November 10, 2022

Breaking Bread: Healthcare, Federal, and Community Leaders Come Together to Ensure Access to Better Nutrition for All

On the heels of September’s White House Conference on Hunger, Nutrition, and Health, I was honored to join more than 200 Federal, healthcare, and community leaders for “Come to the Table: USDA’s National Nutrition Security and Healthcare Summit.” The goal of the Summit was to build on the momentum from the White House Conference and determine actionable next steps for the goals set forth to ensure all Americans have the resources necessary to gain access to and eat nutritious foods that support overall health. Conversations during the Summit crystalized a need for equal emphasis on both food AND nutritional intake, as they both play critical roles in the wellbeing of Americans.

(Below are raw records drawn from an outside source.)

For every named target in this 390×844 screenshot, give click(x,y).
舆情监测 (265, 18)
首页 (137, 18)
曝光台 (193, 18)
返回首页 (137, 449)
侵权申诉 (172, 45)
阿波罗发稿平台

Simply put, poor nutrition is a leading cause of illnesses in the U.S. with a disproportionate effect on certain groups. We heard thoughts and proposed next steps from a number of speakers at the Summit, including Secretary of Health and Human Services Xavier Becerra, Congressman Jim McGovern, Representative Jaime Herrera Butler, and many others. In his opening remarks, Agriculture Secretary Tom Vilsack said that “hunger and diet-related diseases have significant impacts,” especially on underserved communities, but both are “almost entirely preventable.” In our work at MANNA, we see the tremendous impact of the nutrition provided by our meals on those battling and recovering from serious illnesses. Access to and education around food and nutrition is critical in how we can better support the most vulnerable and marginalized populations.

Poor nutrition is associated with more than half a million deaths per year, and is a challenge we can no longer afford to ignore. And while poor nutrition is widespread, the burden is not equally shared. There are considerable disparities in diet-related illnesses. The prevalence of obesity1 and high blood pressure2 is higher for non-Hispanic Black adults than for non-Hispanic white adults and American Indian/Alaska Native adults have the highest prevalence of diagnosed diabetes3. The Summit emphasized these disparities and the need to take a more equitable lens to our efforts on access to nutritional foods for all.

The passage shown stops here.